Ekonomik
kriz halkın belini büktü. Esnaf sattığı ürünleri alamıyor, yoksul kesim evine
ekmek götüremiyor. Temel gıda ürünlerinin fiyatını soran halk evine eli boş
dönüyor.
Remzi
BUDANCİR
Ülkede
ekonomik kriz giderek derinleşiyor. Halkın alım gücünün azalması karşısında
neredeyse her gün artan fiyatlar hayatı olumsuz etkiliyor. Esnaf iş yapamaz
hale gelirken, dar gelirli yurttaşlar en temel ihtiyaçlarını dahi
karşılayamayacak duruma geldi. Fiyat artışı en temel gıda maddeleri olan un,
şeker, yağ ve kuru gıdaya da yansımış durumda. Marketlerde, bakkallarda temel
ihtiyaçlarını karşılamak için giden yurttaşlar yüzde 60’a varan zamlarla
karşılaşıyor.
EKONOMİK
KRİZ HEM ESNAFI, HEM DE YURTTAŞI VURDU
Fiyatların
artması sadece yurttaşları değil, esnafı da olumsuz etkilemiş durumda.
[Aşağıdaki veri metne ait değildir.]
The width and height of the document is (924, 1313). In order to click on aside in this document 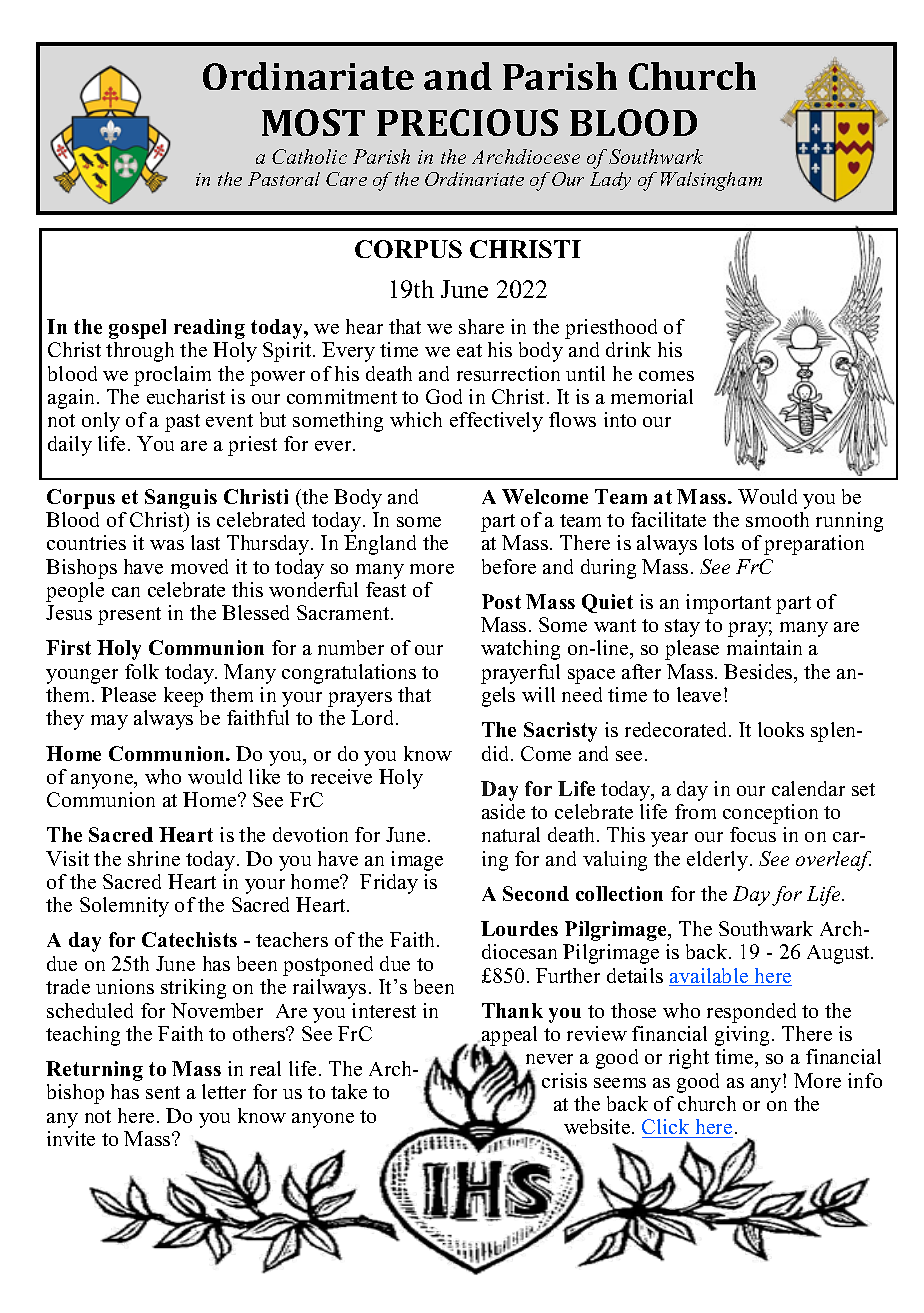, I will do `click(503, 811)`.
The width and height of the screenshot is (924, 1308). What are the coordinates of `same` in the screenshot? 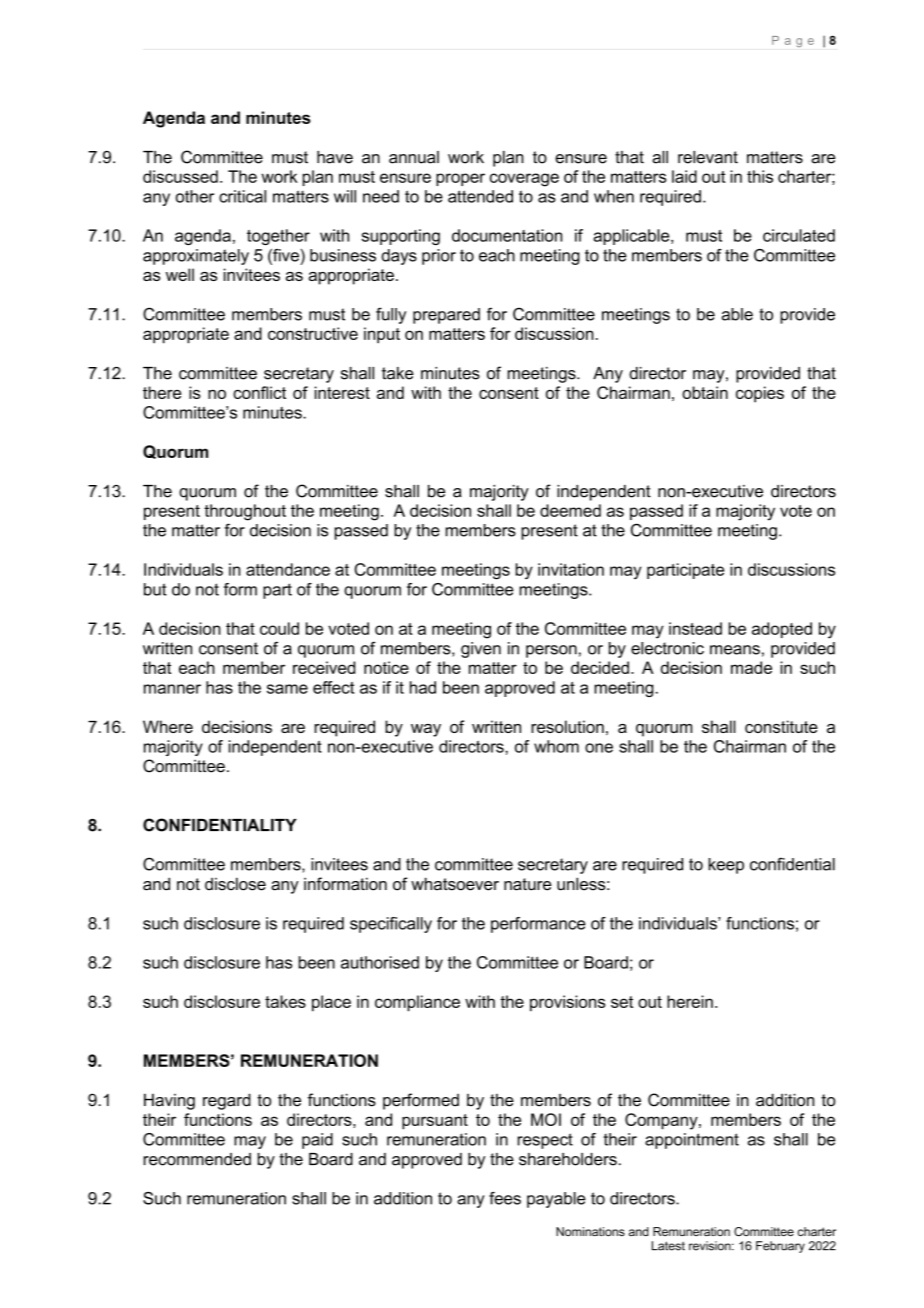 It's located at (287, 689).
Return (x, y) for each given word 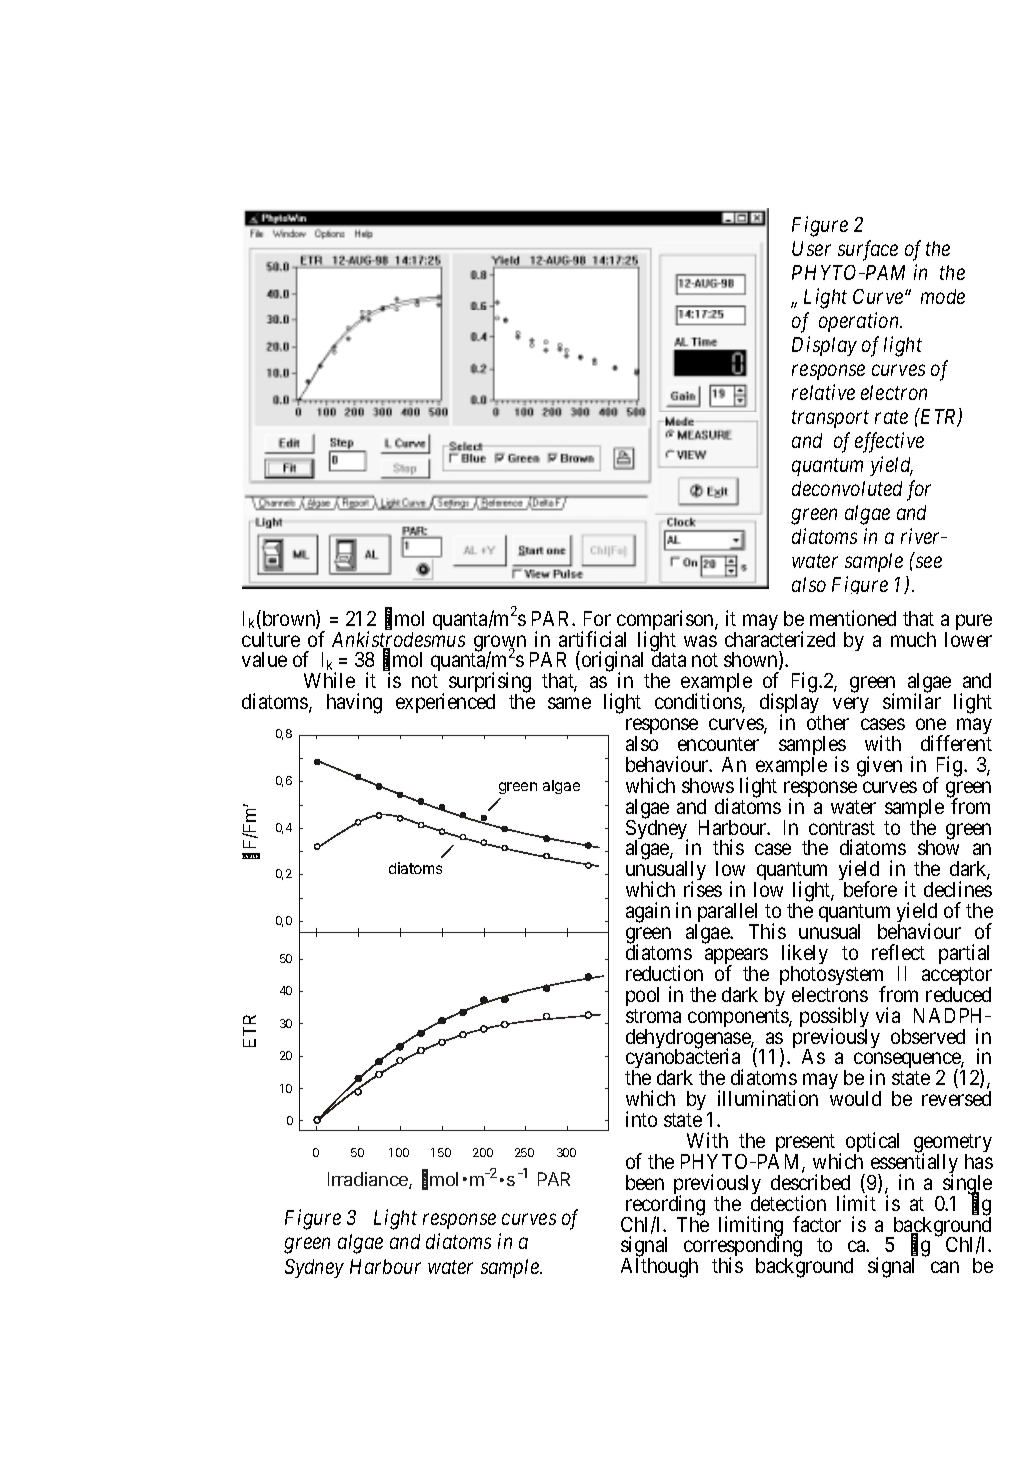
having (354, 703)
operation (860, 322)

Genellikle açık hesapla toptancılarla çalışan esnaf, sattığı ürünün yerine
yenisini alamıyor. Çünkü fiyatlar günlük değişiyor. Sabah 20 liraya satılan
ürünün yerine yeni ürün almak isteyen esnaf aynı ürünü 25 liradan almak zorunda
kalıyor. İş yapamaz durumda olan esnaf ayakta durmaya çalışırken, en temel
ihtiyaçlarını dahi karşılayamayan yurttaşlar yaşam mücadelesi veriyor. Yaşanan
ekonomik kriz hayatın birçok alanına yansımış durumda.
PEYNİRCİLER
ÇARŞISINDA İŞLER DURMA NOKTASINA GELDİ
Diyarbakır
yaklaşık 2 milyon nüfusu ile bölgenin en kalabalık büyük şehirlerinden biri
konumunda. Tarihi Sur ilçesinde bulunan Peynirciler çarşısı genellikle
hareketliydi. Ancak yaşanan krizin en somut hissedildiği yer bu çarşı. Yaşanan
krizin etkisinin görüldüğü Peynirciler çarşısında esnaf iş yapamaz hale geldi.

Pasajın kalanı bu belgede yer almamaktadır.